Data for processing:

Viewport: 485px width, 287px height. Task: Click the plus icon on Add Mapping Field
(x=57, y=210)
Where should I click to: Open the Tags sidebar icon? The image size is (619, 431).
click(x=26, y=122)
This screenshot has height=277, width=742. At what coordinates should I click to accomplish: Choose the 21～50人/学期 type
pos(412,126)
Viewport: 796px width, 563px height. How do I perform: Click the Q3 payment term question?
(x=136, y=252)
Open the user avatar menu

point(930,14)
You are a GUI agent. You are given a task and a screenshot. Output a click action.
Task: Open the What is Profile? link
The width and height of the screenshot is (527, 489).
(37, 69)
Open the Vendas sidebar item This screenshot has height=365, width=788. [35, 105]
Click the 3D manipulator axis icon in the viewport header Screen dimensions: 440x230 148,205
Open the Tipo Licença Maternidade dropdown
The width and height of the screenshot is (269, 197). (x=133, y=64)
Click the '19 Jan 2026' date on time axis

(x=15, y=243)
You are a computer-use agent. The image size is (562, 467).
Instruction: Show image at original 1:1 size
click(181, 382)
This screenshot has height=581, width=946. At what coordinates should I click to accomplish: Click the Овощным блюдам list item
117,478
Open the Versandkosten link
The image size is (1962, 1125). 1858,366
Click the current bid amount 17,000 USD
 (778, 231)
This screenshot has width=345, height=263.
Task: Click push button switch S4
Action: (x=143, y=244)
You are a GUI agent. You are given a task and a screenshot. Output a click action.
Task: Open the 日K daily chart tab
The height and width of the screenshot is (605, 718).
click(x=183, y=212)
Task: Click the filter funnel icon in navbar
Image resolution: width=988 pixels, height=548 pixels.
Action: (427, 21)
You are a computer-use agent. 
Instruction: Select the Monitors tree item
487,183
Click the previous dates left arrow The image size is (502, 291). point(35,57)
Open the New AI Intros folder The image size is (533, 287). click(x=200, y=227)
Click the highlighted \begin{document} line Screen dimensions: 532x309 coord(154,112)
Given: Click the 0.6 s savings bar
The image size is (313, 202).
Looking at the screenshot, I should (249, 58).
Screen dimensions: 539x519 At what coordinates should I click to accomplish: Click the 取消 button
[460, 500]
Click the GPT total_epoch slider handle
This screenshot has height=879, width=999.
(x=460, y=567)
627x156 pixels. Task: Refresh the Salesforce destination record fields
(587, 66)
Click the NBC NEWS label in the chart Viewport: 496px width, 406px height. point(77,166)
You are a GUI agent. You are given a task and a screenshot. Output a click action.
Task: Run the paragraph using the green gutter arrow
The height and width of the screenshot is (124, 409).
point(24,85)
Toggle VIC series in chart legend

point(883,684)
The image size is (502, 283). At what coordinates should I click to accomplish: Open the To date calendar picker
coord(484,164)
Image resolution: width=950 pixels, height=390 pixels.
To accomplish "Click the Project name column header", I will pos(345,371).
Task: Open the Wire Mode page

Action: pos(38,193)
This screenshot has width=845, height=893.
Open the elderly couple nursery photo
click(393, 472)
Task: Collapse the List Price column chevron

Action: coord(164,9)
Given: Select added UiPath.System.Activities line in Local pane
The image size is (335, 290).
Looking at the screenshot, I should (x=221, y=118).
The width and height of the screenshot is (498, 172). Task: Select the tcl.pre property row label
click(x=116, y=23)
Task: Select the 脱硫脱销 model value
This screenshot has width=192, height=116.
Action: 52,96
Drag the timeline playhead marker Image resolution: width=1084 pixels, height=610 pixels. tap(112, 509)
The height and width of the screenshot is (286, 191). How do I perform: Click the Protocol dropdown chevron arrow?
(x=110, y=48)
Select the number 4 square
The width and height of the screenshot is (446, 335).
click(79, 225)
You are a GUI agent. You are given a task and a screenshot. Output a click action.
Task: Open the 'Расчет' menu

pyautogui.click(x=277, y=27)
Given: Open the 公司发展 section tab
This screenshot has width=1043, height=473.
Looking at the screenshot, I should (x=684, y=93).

What is needed: Word for word, write out all the lines shown above.

Written solution:
Viewport: 485px width, 287px height. Task: Click the plus icon on Add Mapping Field
(x=57, y=210)
Where should I click to: Open the Tags sidebar icon? The image size is (619, 431).
click(x=26, y=122)
This screenshot has height=277, width=742. At what coordinates should I click to accomplish: Choose the 21～50人/学期 type
pos(412,126)
Viewport: 796px width, 563px height. How do I perform: Click the Q3 payment term question?
(x=136, y=252)
Open the user avatar menu

point(930,14)
You are a GUI agent. You are given a task and a screenshot. Output a click action.
Task: Open the What is Profile? link
The width and height of the screenshot is (527, 489).
(37, 69)
Open the Vendas sidebar item This screenshot has height=365, width=788. [35, 105]
Click the 3D manipulator axis icon in the viewport header Screen dimensions: 440x230 148,205
Open the Tipo Licença Maternidade dropdown
The width and height of the screenshot is (269, 197). (x=133, y=64)
Click the '19 Jan 2026' date on time axis

(x=15, y=243)
You are a computer-use agent. The image size is (562, 467).
Instruction: Show image at original 1:1 size
click(181, 382)
This screenshot has height=581, width=946. At what coordinates should I click to accomplish: Click the Овощным блюдам list item
117,478
Open the Versandkosten link
The image size is (1962, 1125). 1858,366
Click the current bid amount 17,000 USD
 (778, 231)
This screenshot has width=345, height=263.
Task: Click push button switch S4
Action: (x=143, y=244)
You are a GUI agent. You are given a task and a screenshot. Output a click action.
Task: Open the 日K daily chart tab
The height and width of the screenshot is (605, 718).
click(x=183, y=212)
Task: Click the filter funnel icon in navbar
Image resolution: width=988 pixels, height=548 pixels.
Action: (427, 21)
You are a computer-use agent. 
Instruction: Select the Monitors tree item
487,183
Click the previous dates left arrow The image size is (502, 291). point(35,57)
Open the New AI Intros folder The image size is (533, 287). click(x=200, y=227)
Click the highlighted \begin{document} line Screen dimensions: 532x309 coord(154,112)
Given: Click the 0.6 s savings bar
The image size is (313, 202).
Looking at the screenshot, I should (249, 58).
Screen dimensions: 539x519 At what coordinates should I click to accomplish: Click the 取消 button
[460, 500]
Click the GPT total_epoch slider handle
This screenshot has height=879, width=999.
(x=460, y=567)
627x156 pixels. Task: Refresh the Salesforce destination record fields
(587, 66)
Click the NBC NEWS label in the chart Viewport: 496px width, 406px height. point(77,166)
You are a GUI agent. You are given a task and a screenshot. Output a click action.
Task: Run the paragraph using the green gutter arrow
The height and width of the screenshot is (124, 409).
point(24,85)
Toggle VIC series in chart legend

point(883,684)
The image size is (502, 283). At what coordinates should I click to accomplish: Open the To date calendar picker
coord(484,164)
Image resolution: width=950 pixels, height=390 pixels.
To accomplish "Click the Project name column header", I will pos(345,371).
Task: Open the Wire Mode page

Action: pos(38,193)
This screenshot has width=845, height=893.
Open the elderly couple nursery photo
click(393, 472)
Task: Collapse the List Price column chevron

Action: coord(164,9)
Given: Select added UiPath.System.Activities line in Local pane
The image size is (335, 290).
Looking at the screenshot, I should (x=221, y=118).
The width and height of the screenshot is (498, 172). Task: Select the tcl.pre property row label
click(x=116, y=23)
Task: Select the 脱硫脱销 model value
This screenshot has width=192, height=116.
Action: 52,96
Drag the timeline playhead marker Image resolution: width=1084 pixels, height=610 pixels. tap(112, 509)
The height and width of the screenshot is (286, 191). How do I perform: Click the Protocol dropdown chevron arrow?
(x=110, y=48)
Select the number 4 square
The width and height of the screenshot is (446, 335).
click(79, 225)
You are a GUI agent. You are given a task and a screenshot. Output a click action.
Task: Open the 'Расчет' menu

pyautogui.click(x=277, y=27)
Given: Open the 公司发展 section tab
This screenshot has width=1043, height=473.
Looking at the screenshot, I should (x=684, y=93).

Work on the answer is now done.